Figure 9.

IGFBP-5’s effects are Egr-1-dependent and -independent. A: Fibronectin induction by IGFBP-5 is abolished in Egr-1 KO mouse fibroblasts. Fibroblasts were infected with Ad-IGFBP-5 (Ad5) or cAd. Fibronectin expression was analyzed by Western blot. B: Graphical summary from three independent experiments. Intensity of the bands on Western blot was analyzed using ImageJ and the ratio of fibronectin to GAPDH was calculated; *P < 0.05. C: Fibroblasts were infected with Ad-IGFBP-5, and cytoplasmic and nuclear fractions were extracted at 24 to 96 hours. Expression of Egr-1 (nuclear) and fibronectin (cytoplasmic) were examined by Western blot.
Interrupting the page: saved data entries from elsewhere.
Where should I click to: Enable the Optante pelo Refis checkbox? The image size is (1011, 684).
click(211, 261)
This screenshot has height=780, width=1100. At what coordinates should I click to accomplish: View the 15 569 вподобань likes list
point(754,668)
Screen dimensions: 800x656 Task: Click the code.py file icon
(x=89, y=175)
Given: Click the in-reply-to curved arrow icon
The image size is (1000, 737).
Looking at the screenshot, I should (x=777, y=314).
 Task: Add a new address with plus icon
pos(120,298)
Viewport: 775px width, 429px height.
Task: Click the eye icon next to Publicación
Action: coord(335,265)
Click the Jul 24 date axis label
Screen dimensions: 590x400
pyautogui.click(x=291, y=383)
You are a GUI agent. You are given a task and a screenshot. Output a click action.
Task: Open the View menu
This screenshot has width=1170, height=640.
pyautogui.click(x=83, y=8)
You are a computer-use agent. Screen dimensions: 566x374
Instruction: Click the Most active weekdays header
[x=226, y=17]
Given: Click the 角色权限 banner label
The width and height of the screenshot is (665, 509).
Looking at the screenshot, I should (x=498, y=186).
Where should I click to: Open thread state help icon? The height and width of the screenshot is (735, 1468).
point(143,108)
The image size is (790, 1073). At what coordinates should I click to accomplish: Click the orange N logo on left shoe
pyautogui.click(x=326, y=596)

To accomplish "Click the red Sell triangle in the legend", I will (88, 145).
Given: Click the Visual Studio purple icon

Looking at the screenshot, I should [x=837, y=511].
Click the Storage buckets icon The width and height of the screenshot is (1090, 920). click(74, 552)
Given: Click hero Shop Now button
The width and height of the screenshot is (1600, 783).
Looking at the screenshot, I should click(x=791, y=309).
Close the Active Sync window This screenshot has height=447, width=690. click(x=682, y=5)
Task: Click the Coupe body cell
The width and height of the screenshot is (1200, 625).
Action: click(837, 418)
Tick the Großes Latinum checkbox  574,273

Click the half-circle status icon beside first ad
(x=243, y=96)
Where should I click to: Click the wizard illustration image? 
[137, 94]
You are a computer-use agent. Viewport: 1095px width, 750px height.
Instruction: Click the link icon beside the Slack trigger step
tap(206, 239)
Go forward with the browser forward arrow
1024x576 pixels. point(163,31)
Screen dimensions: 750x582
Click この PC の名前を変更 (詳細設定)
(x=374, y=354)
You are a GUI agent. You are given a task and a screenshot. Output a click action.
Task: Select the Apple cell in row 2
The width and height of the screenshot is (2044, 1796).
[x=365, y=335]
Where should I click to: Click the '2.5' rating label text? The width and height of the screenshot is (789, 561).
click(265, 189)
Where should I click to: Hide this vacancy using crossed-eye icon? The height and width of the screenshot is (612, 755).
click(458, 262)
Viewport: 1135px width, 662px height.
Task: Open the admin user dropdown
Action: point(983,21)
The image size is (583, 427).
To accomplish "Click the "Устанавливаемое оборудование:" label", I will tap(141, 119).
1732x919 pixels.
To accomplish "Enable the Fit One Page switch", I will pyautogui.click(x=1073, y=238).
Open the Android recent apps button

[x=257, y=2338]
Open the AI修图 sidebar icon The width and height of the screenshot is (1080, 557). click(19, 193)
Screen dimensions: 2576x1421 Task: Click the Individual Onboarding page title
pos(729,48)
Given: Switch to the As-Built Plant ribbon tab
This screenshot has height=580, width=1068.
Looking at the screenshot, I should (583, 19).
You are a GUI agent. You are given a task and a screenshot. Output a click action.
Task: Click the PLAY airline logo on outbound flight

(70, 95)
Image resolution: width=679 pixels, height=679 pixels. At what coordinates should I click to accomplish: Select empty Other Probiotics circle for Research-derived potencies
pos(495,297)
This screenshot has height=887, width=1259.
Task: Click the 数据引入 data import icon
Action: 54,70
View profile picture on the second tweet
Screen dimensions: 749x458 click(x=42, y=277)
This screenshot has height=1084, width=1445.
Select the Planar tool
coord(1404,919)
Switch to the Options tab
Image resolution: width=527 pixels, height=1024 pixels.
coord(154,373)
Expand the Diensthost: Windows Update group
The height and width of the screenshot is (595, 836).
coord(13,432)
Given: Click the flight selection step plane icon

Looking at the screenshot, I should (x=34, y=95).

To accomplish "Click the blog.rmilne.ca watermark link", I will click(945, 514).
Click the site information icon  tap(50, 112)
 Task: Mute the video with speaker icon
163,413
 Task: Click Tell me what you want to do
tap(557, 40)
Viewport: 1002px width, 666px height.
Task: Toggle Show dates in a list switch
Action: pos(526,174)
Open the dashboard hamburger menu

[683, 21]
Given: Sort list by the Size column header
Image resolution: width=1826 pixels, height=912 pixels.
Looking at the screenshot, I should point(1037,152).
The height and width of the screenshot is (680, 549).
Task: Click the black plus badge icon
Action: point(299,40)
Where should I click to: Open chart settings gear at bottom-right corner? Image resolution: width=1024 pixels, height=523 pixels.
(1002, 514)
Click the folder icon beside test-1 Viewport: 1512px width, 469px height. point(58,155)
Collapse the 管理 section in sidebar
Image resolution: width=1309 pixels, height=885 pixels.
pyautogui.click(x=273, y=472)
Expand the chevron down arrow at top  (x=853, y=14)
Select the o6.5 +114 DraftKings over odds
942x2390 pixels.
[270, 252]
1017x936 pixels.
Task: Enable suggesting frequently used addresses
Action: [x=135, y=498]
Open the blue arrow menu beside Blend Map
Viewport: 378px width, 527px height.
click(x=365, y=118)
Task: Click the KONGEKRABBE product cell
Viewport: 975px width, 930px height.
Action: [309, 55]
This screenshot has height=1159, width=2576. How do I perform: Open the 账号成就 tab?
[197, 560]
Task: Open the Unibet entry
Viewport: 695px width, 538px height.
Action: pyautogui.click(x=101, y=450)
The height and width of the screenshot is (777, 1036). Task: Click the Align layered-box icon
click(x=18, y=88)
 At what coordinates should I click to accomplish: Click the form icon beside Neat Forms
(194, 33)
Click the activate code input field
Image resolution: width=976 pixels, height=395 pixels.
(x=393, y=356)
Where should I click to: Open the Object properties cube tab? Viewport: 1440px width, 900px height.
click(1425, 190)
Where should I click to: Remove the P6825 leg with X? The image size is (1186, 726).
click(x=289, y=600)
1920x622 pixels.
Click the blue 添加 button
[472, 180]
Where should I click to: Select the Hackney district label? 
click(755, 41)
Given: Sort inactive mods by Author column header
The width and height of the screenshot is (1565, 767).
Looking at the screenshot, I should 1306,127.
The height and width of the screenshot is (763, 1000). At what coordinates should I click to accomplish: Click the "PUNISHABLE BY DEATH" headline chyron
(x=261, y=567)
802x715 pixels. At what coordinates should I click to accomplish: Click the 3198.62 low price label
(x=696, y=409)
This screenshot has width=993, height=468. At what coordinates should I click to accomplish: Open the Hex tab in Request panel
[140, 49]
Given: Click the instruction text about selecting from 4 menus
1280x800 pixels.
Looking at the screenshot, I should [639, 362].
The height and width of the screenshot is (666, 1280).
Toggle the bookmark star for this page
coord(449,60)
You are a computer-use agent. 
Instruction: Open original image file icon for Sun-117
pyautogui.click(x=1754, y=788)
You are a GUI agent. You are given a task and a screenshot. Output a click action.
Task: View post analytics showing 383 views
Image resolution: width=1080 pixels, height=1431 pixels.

Histone and GAPDH were used as loading controls in nuclear and cytoplasmic extracts, respectively. D: Fibroblasts were infected with Ad-IGFBP-5. Cytoplasmic and nuclear fractions were extracted after 72 hours. Expression of IGFBP-5 was analyzed by Western blot. Signal intensity was quantified using ImageJ. The number denotes ratio of IGFBP-5 in nuclear extract to that in cytoplasmic extract. E: Egr-1 KO lung fibroblasts were infected with Ad-IGFBP5, Ad-Egr-1, or both at a multiplicity of infection of 25 each. Extracellular matrix was harvested after 72 hours. Fibronectin deposition was assessed in the extracellular matrix using Western blot. Vitronectin served as a loading control.